Actions to take:
(a) In the comment thread, why does one commenter suspect that people may long have held different meanings for a slang word without realizing it? Answer in one to three sentences.
(b) Reproduce the comment thread word for word from "You are a 3rd" to "one disagrees with.".

Supplied text:
=====
You are a 3rd derivative of position!

imtringued · 3 days ago
I was thinking the same.
Ygg2 · 4 days ago
Oh, snap! And crackle and pop.
pinoy420 · 4 days ago
No you didn’t. Hacker news moment.
jowea · 4 days ago
I sincerely was wondering whether it was about the person descriptor or the physics term.
handsclean · 4 days ago
I wonder if it used to be that people largely weren’t on the same page, and didn’t know it. It’s not like people consult dictionaries to learn what slang means, or even usually ask somebody, and the definitions are related enough that responses usually don’t distinguish them. I’ve noticed it’s not uncommon online that a post’s likes are split between opposing interpretations, like agreeing with its politics vs seeing it as satire of politics one disagrees with.
johnfn · 4 days ago
The article specifically addresses this with the fascinating quote from Dave Berry where he reports that the definition of the word unknowingly changed in his head over the last few decades:

> “I always thought jerk meant asshole. At least I thought I always thought that, although the quotes you cite seem to suggest otherwise. So to answer your question: I have no idea. You may be right!”
=====
Supplied information:
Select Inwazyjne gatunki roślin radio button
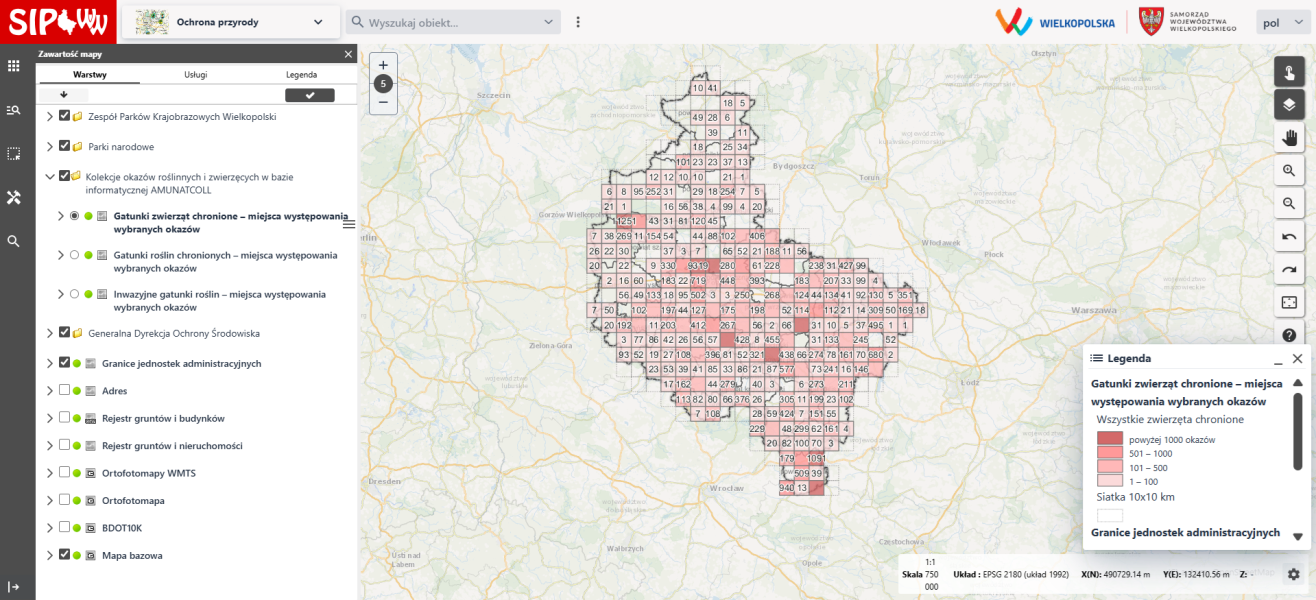tap(74, 294)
=====
Per-task answers:
(a) People seldom look up slang in dictionaries or ask anyone what it means. The meanings are also related closely enough that replies usually don't show which one a person has in mind, so the difference goes unnoticed.

(b)
You are a 3rd derivative of position!

imtringued · 3 days ago
I was thinking the same.
Ygg2 · 4 days ago
Oh, snap! And crackle and pop.
pinoy420 · 4 days ago
No you didn’t. Hacker news moment.
jowea · 4 days ago
I sincerely was wondering whether it was about the person descriptor or the physics term.
handsclean · 4 days ago
I wonder if it used to be that people largely weren’t on the same page, and didn’t know it. It’s not like people consult dictionaries to learn what slang means, or even usually ask somebody, and the definitions are related enough that responses usually don’t distinguish them. I’ve noticed it’s not uncommon online that a post’s likes are split between opposing interpretations, like agreeing with its politics vs seeing it as satire of politics one disagrees with.